**WHAT THE TASK ASKS**
The answer must consist solely of the line containing "Image resolution: width=759" and every line after it in the records below, through the last, each reproduced exactly.

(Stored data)
********************

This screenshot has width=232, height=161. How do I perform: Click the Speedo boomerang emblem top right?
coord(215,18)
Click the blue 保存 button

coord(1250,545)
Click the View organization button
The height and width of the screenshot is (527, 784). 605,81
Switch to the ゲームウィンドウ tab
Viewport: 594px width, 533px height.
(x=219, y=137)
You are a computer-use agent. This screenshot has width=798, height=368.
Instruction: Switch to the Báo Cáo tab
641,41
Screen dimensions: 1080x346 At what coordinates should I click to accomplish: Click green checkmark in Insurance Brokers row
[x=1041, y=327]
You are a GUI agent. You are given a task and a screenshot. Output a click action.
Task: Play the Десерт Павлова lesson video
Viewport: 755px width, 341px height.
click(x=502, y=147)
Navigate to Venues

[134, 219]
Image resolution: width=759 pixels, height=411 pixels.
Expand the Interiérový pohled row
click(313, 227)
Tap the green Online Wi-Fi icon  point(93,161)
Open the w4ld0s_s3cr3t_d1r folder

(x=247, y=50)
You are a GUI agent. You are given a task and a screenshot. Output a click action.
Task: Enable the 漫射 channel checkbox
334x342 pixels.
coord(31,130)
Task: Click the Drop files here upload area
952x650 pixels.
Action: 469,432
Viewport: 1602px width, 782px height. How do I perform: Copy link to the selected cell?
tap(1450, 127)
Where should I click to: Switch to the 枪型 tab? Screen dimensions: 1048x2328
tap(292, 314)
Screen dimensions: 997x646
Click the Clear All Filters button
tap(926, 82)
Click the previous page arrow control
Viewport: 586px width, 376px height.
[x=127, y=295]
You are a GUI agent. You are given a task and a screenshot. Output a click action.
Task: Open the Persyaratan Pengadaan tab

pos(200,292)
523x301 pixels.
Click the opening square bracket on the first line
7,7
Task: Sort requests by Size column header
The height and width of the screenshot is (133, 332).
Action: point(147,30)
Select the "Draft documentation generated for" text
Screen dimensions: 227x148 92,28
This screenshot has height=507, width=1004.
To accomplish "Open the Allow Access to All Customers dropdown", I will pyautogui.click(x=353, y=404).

********************

**ANSWER TO THIS PROBLEM**
Image resolution: width=759 pixels, height=411 pixels.
Expand the Interiérový pohled row
click(313, 227)
Tap the green Online Wi-Fi icon  point(93,161)
Open the w4ld0s_s3cr3t_d1r folder

(x=247, y=50)
You are a GUI agent. You are given a task and a screenshot. Output a click action.
Task: Enable the 漫射 channel checkbox
334x342 pixels.
coord(31,130)
Task: Click the Drop files here upload area
952x650 pixels.
Action: 469,432
Viewport: 1602px width, 782px height. How do I perform: Copy link to the selected cell?
tap(1450, 127)
Where should I click to: Switch to the 枪型 tab? Screen dimensions: 1048x2328
tap(292, 314)
Screen dimensions: 997x646
Click the Clear All Filters button
tap(926, 82)
Click the previous page arrow control
Viewport: 586px width, 376px height.
[x=127, y=295]
You are a GUI agent. You are given a task and a screenshot. Output a click action.
Task: Open the Persyaratan Pengadaan tab

pos(200,292)
523x301 pixels.
Click the opening square bracket on the first line
7,7
Task: Sort requests by Size column header
The height and width of the screenshot is (133, 332).
Action: point(147,30)
Select the "Draft documentation generated for" text
Screen dimensions: 227x148 92,28
This screenshot has height=507, width=1004.
To accomplish "Open the Allow Access to All Customers dropdown", I will pyautogui.click(x=353, y=404).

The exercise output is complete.